Work to complete =
Set down, exactly as they stand, the lines from the one containing "Instruction: Click the" through the last line of the records below, leaving every picture out.

Source data =
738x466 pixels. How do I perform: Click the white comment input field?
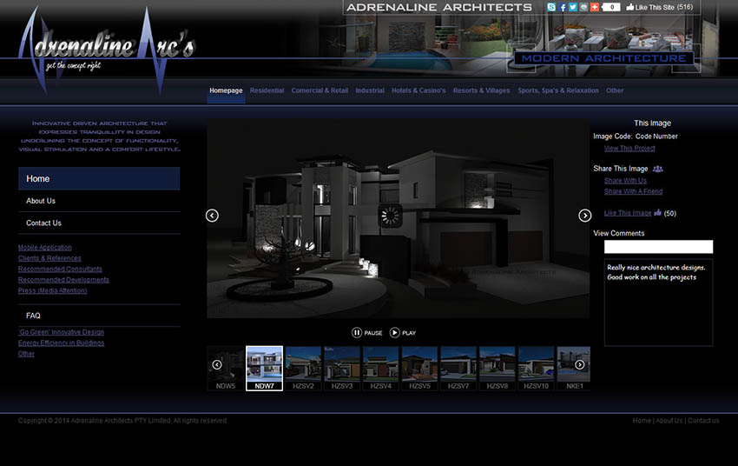coord(658,247)
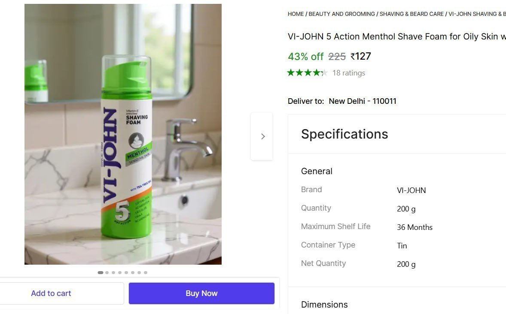
Task: Change delivery location New Delhi - 110011
Action: (x=362, y=101)
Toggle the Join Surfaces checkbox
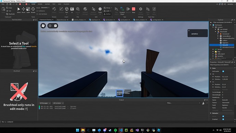The width and height of the screenshot is (236, 133). [x=37, y=14]
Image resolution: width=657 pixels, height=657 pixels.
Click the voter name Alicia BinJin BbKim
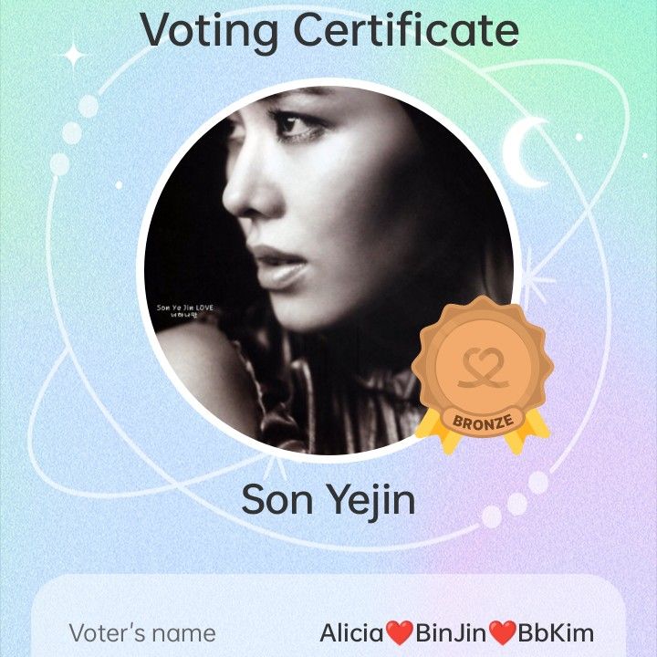coord(457,632)
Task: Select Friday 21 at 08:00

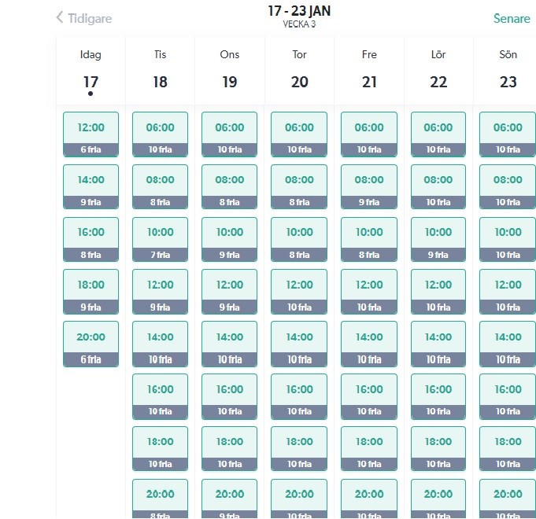Action: [x=368, y=186]
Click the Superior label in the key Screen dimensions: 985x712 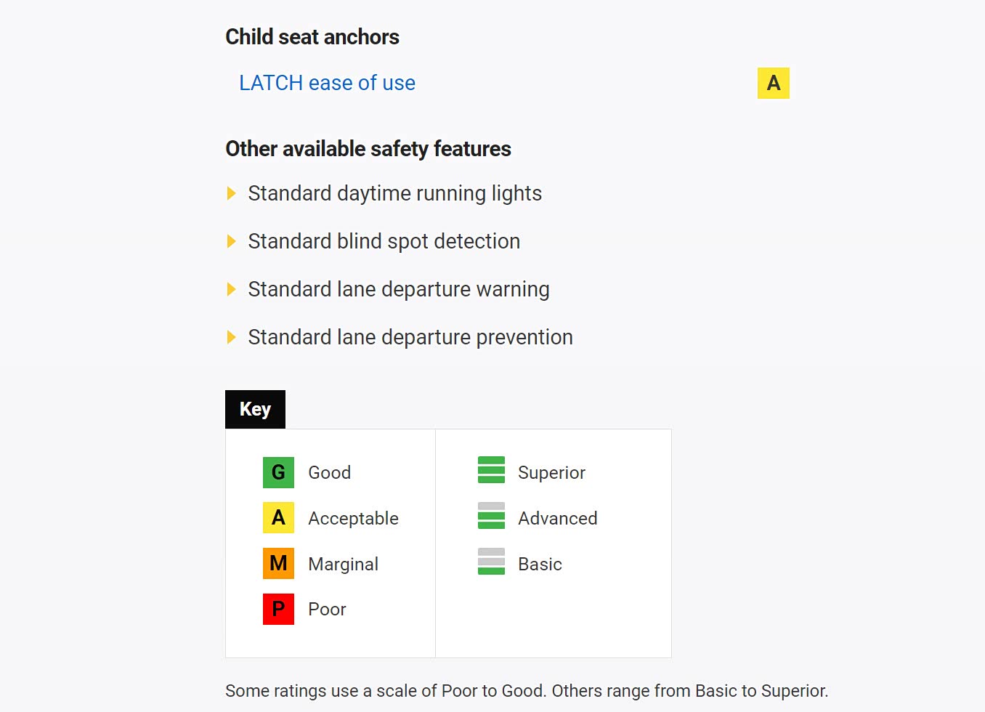pyautogui.click(x=551, y=473)
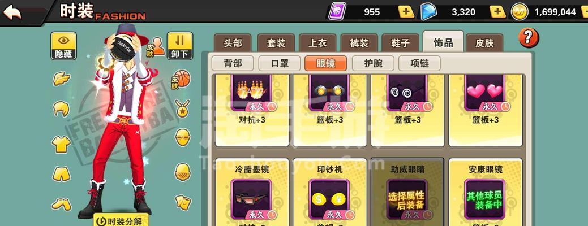Choose the pink heart glasses item
Viewport: 588px width, 226px height.
(485, 110)
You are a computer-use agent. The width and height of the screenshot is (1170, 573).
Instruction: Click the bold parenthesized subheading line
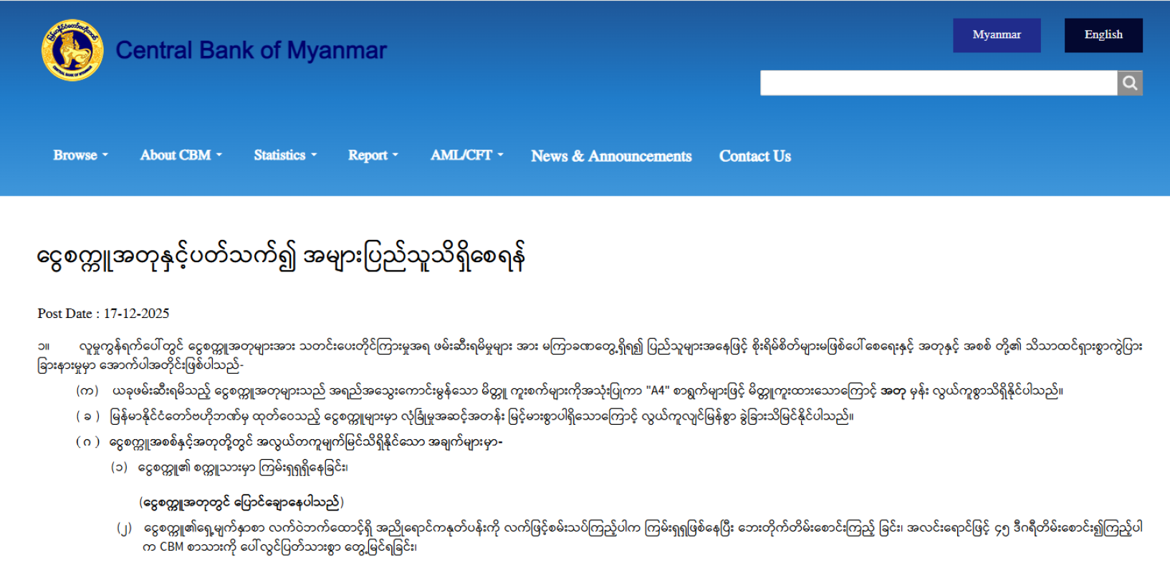[x=241, y=502]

Finished task =
Instruction: Click the bold parenthesized subheading line
[x=241, y=502]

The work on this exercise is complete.